Azure / karpenter-provider-azure

AKS Karpenter Provider
Apache License 2.0
308 stars 46 forks source link

Nodes created by Karpenter are unable to pull images from a private Azure Container Registry (ACR), resulting in a 401 Unauthorized error #411

Open ATymus opened 2 weeks ago

ATymus commented 2 weeks ago

Version

Karpenter Version: v0.5.0

Kubernetes Version: v1.29.4

Expected Behavior

The expected behavior is that the nodes can access the private ACR using the configured managed identity.

Actual Behavior

Nodes created by Karpenter and regular Kubernetes nodes both have the same managed identity configured. This managed identity has been granted both AcrPull and AcrPush roles on the ACR. However, while pods on regular Kubernetes nodes can successfully pull images from the private ACR, pods on nodes created by Karpenter fail with the following error: 401 Unauthorized Screenshot 2024-06-19 at 12 57 59

Steps to Reproduce the Problem

az aks update -n aks-dev -g rg-dev --attach-acr myregistry

Resource Specs and Logs

Events: Type Reason Age From Message


Warning FailedScheduling 39m default-scheduler 0/1 nodes are available: 1 Insufficient cpu. preemption: 0/1 nodes are available: 1 No preemption victims found for incoming pod. Normal Scheduled 37m default-scheduler Successfully assigned default/test-779d54dfd-djk7d to aks-general-purpose-zfxqd Normal Nominated 39m karpenter Pod should schedule on: nodeclaim/general-purpose-zfxqd Warning FailedCreatePodSandBox 37m kubelet Failed to create pod sandbox: rpc error: code = Unknown desc = failed to setup network for sandbox "1d4cfc55733b95293627a57ffb7a20de269debdf1b2afc2116aeb103042afeb4": plugin type="cilium-cni" failed (add): failed to invoke delegated plugin ADD for IPAM: http request failed: Post "http://localhost:10090/network/requestipconfigs": dial tcp 127.0.0.1:10090: connect: connection refused; failed to request IP address from CNS Normal SandboxChanged 36m (x5 over 37m) kubelet Pod sandbox changed, it will be killed and re-created.

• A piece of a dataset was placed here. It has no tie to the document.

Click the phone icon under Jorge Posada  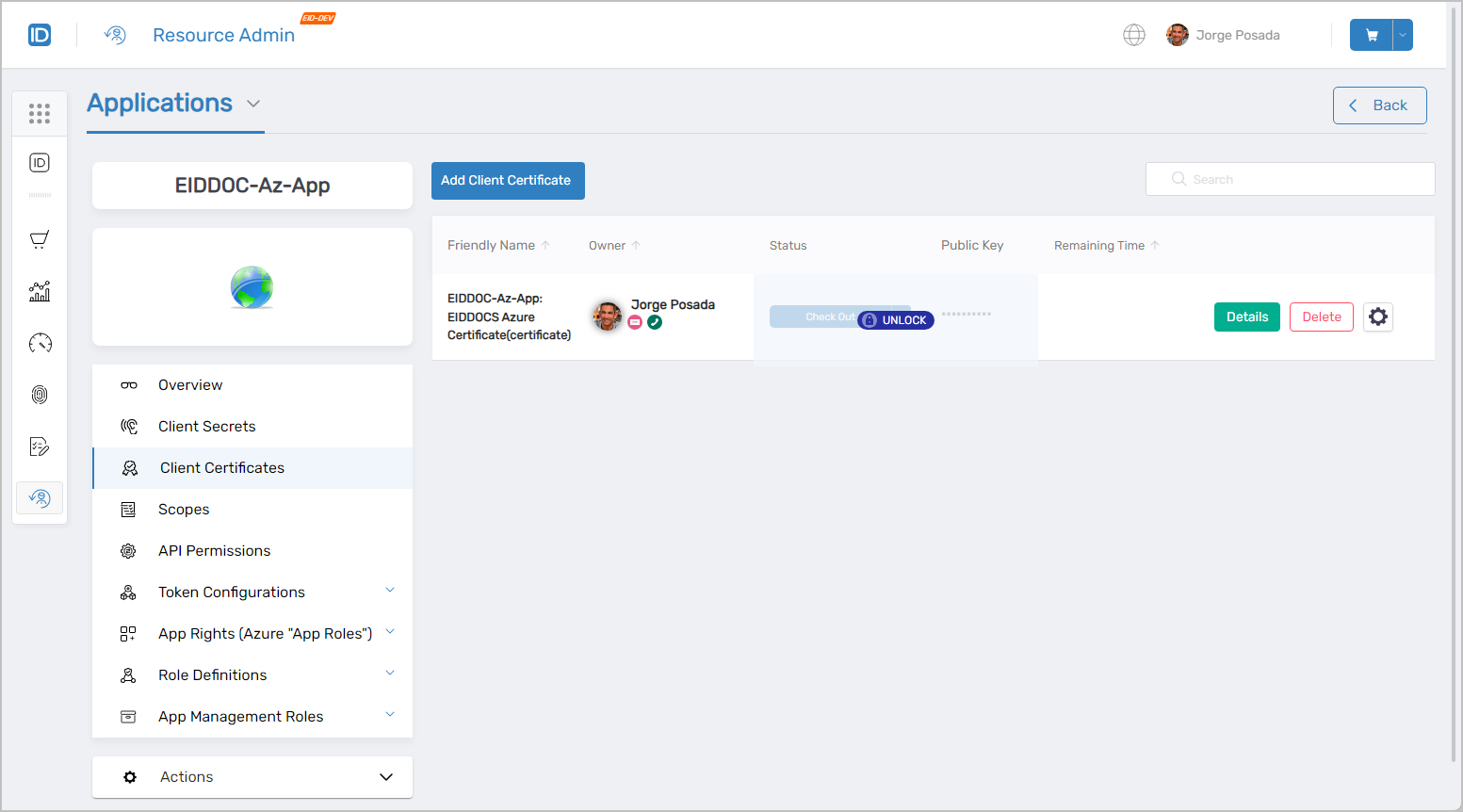[655, 322]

Normal Pulling 36m (x3 over 36m) kubelet Pulling image "myregistry.azurecr.io/test-image:latest" Warning Failed 36m (x3 over 36m) kubelet Failed to pull image "myregistry.azurecr.io/test-image:latest": failed to pull and unpack image "myregistry.azurecr.io/test-image:latest": failed to resolve reference "myregistry.azurecr.io/test-image:latest": failed to authorize: failed to fetch anonymous token: unexpected status from GET request to https://myregistry.azurecr.io/oauth2/token?scope=repository%3Atest-image%3Apull&service=myregistry.azurecr.io: 401 Unauthorized Warning Failed 36m (x3 over 36m) kubelet Error: ErrImagePull Warning Failed 35m (x5 over 36m) kubelet Error: ImagePullBackOff Normal BackOff 2m29s (x152 over 36m) kubelet Back-off pulling image "myregistry.azurecr.io/test-image:latest"

Community Note

danielhamelberg commented 9 hours ago

@ATymus I recommend enabling the debug log level in Karpenter, redeploying and sharing more Resource Specs and Logs: kubectl describe pod <pod-name> -n <namespace> kubectl describe node <node-name> az aks show --resource-group <resource-group> --name <aks-cluster> --query "identity" az role assignment list --assignee <managed-identity-id> --scope <acr-id> Also double-check the secret the pod is using to access the ACR.